Glucose-Modified Zein Nanoparticles Enhance Oral Delivery of Docetaxel

• Published in: Pharmaceutics Vol. 14; no. 7; p. 1361
• Main Authors: Xing, Yabing, Li, Xiao, Cui, Weiwei, Xue, Meng, Quan, Yanan, Guo, Xinhong
• Format: Journal Article
• Language: English
• Published: Basel MDPI AG 27.06.2022; MDPI
• Subjects: Amino acids; anti-tumor effect; Bioavailability; Cancer therapies; Chemotherapy; docetaxel; Drug delivery systems; Drugs; Ethanol; Glucose; glucose transporter; Laboratory animals; nanocarriers; Nanoparticles; Oral administration; Pharmaceuticals; zein nanoparticles; Beijing China; United States > US; China
• ISSN: 1999-4923; 1999-4923
• DOI: 10.3390/pharmaceutics14071361

Based on glucose (G) transporters (GLUTs), structuring nanoparticles with G as a target are an effective strategy to enhance oral bioavailability and anti-tumor effects of drugs. A novel drug delivery system using G-modified zein (GZ) nanoparticles loaded with docetaxel (DTX) (DTX-GNPs) was prepared and characterized in vitro and in vivo via assessment of cellular uptake, absorption site, pharmacokinetics, ex vivo distribution, and anti-tumor effects. The DTX-GNPs were approximately 120 nm in size. Compared with DTX-NPs, G modification significantly enhanced cellular uptake of DTX-GNPs by 1.22 times in CaCo-2 cells, which was related to GLUT mediation and the enhancement of endocytosis pathways via clathrin, micropinocytosis, and caveolin.

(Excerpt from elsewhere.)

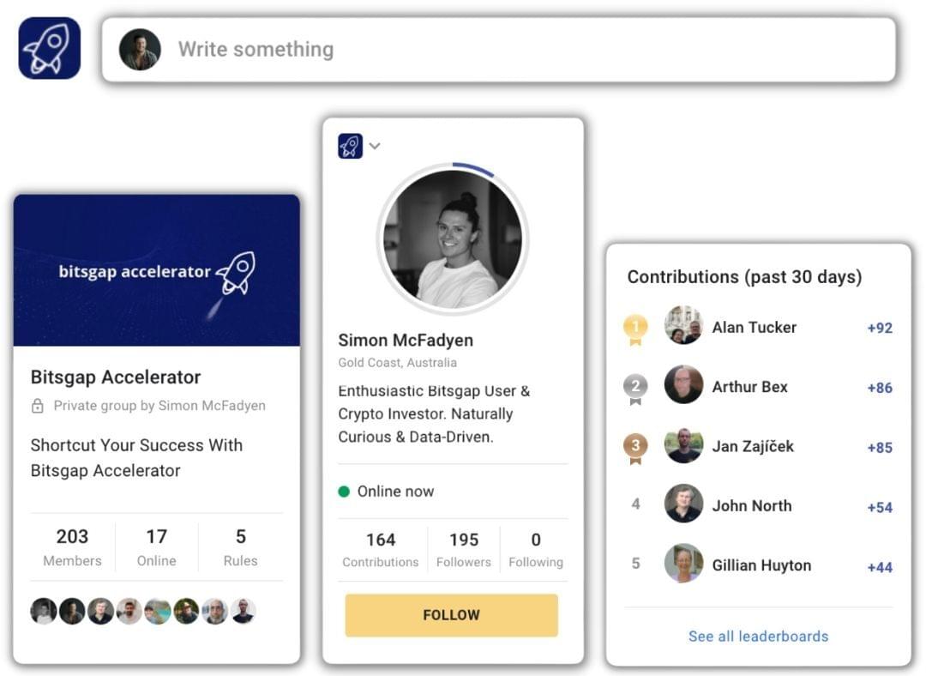The image size is (926, 676).
Task: Expand the chevron dropdown on profile card
Action: pyautogui.click(x=375, y=146)
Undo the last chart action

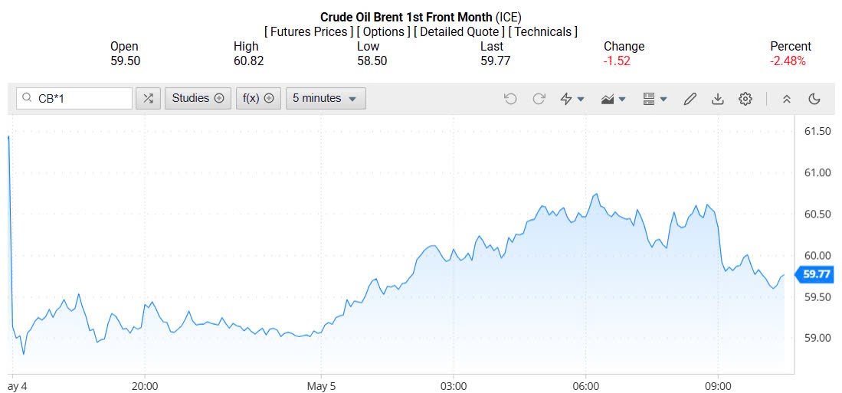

Compared to DTX-NPs, G modification significantly enhanced DTX-NP absorption in the jejunum and ileum, delayed plasma concentration peak time, prolonged the average residence time in vivo, and increased oral bioavailability (from 43.82% to 96.04%). Cellular uptake and oral bioavailability of DTX were significantly affected by the G modification ratio. Compared with DTX-NPs, G modification significantly reduced drug distribution in the liver, lungs, and kidneys and increased tumor distribution and tumor growth inhibition rate without obvious systemic toxicity. This study demonstrated the potential of GZ-NPs as nanocarriers for DTX to enhance oral bioavailability and anti-tumor effects.